Lea-Francis 1920ca 3 ½ HP 496 cc M.A.G. IOE V-twin frame # A 1640 engine # 2 C10 No. 43208
In 1895 Richard Henry Lea and Graham Inglesby Francis formed a partnership to manufacture high quality pedal cycles in Coventry. Around 1910 it was decided to go into motorcycle manufacture. A prototype was built in 1911 and by August 1912 the product was thoroughly tested and ready for introduction to the press and public. Important features of the machine were the enclosed all-chain transmission, thoughtfully sited Bosch magneto, a sliding dog two-speed gear and a quickly detachable rear wheel. Quality of workmanship and engineering were on a very high level, comparable to the high standard set by John Marston’s Sunbeam machines. For the 1914 season an additional model was introduced with a somewhat bigger 496 cc J.A.P. engine and at the end of 1914 a three speed gearbox was introduced. After the war the customer could choose for a J.A.P. or M.A.G. engine of 496 cc. From 1921 on also a 5 HP (592 cc) power source was available. By mid-1924 motorcycle production came to a halt and Lea & Francis Ltd. concentrated entirely on the production of light cars. A typical Lea-Francis feature – seldom seen on a motorcycle – are the flexible metal downpipes of the exhaust system. We gather this machine is a 1920 model, since the M.A.G. engines were available late in 1919 and 1921 models got a shorter steering head. The long steering head was designed to provide well-spaced and effective bearing locations.
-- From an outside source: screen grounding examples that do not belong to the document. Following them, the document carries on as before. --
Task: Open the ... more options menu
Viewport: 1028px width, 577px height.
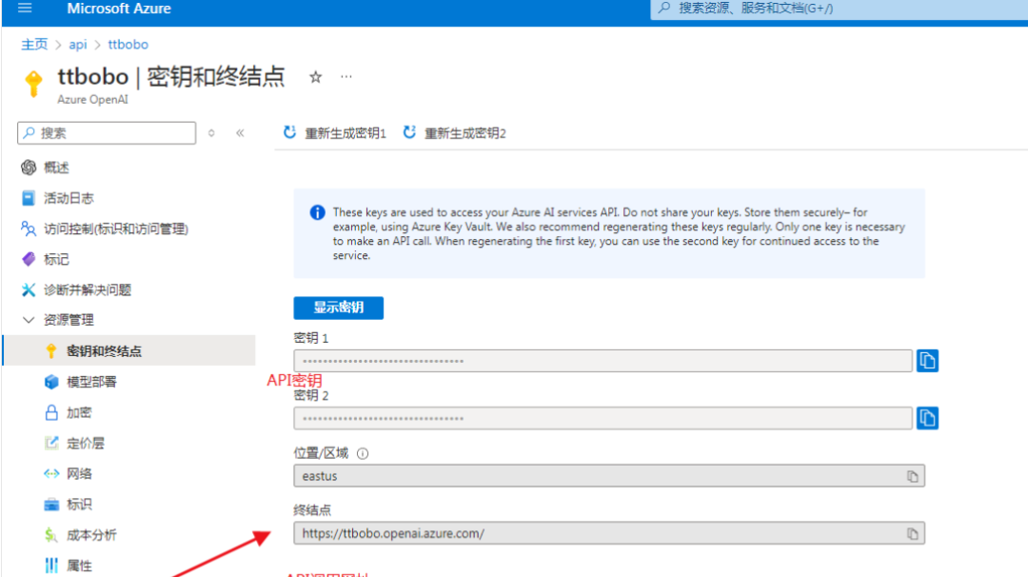Action: pos(346,76)
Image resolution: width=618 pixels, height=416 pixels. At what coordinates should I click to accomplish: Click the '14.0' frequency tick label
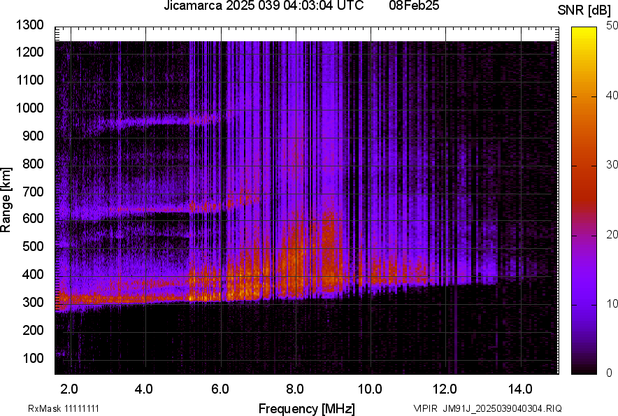[521, 389]
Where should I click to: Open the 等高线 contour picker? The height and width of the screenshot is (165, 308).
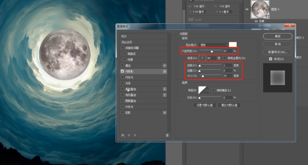point(203,90)
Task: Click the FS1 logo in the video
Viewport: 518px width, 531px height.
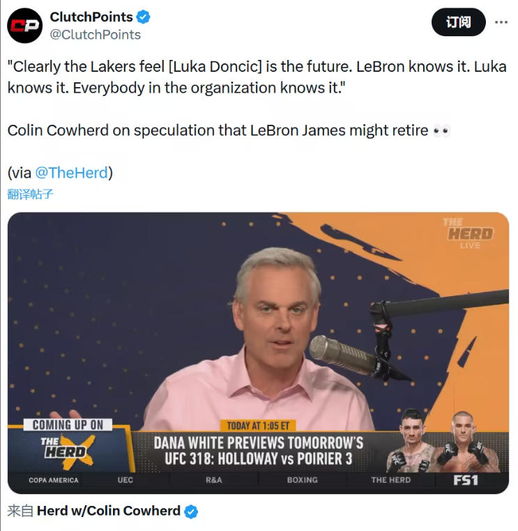Action: [466, 480]
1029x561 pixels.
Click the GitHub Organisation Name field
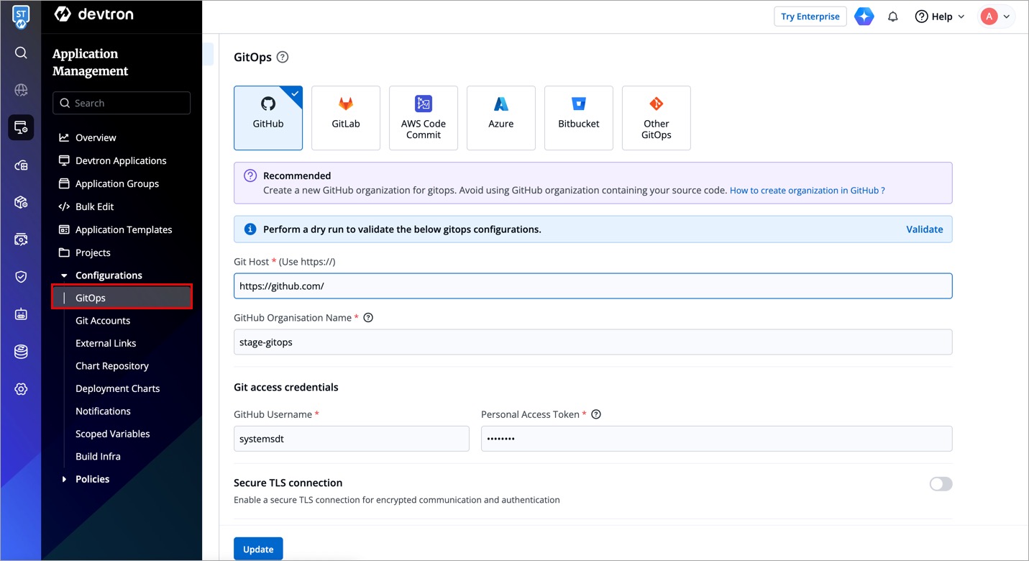click(593, 342)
This well-made machine is fitted with foot clutch, enclosed rear chain, Lucas acetylene lighting system and has roomy footboards. She is an older restoration and quite a rare survivor; it is recorded that some 1,500 machines were made, of which around two dozen remain with us today. The Lea-Francis story was recorded by Ken Hallworth in “OLD BIKE” number 18, summer 1996.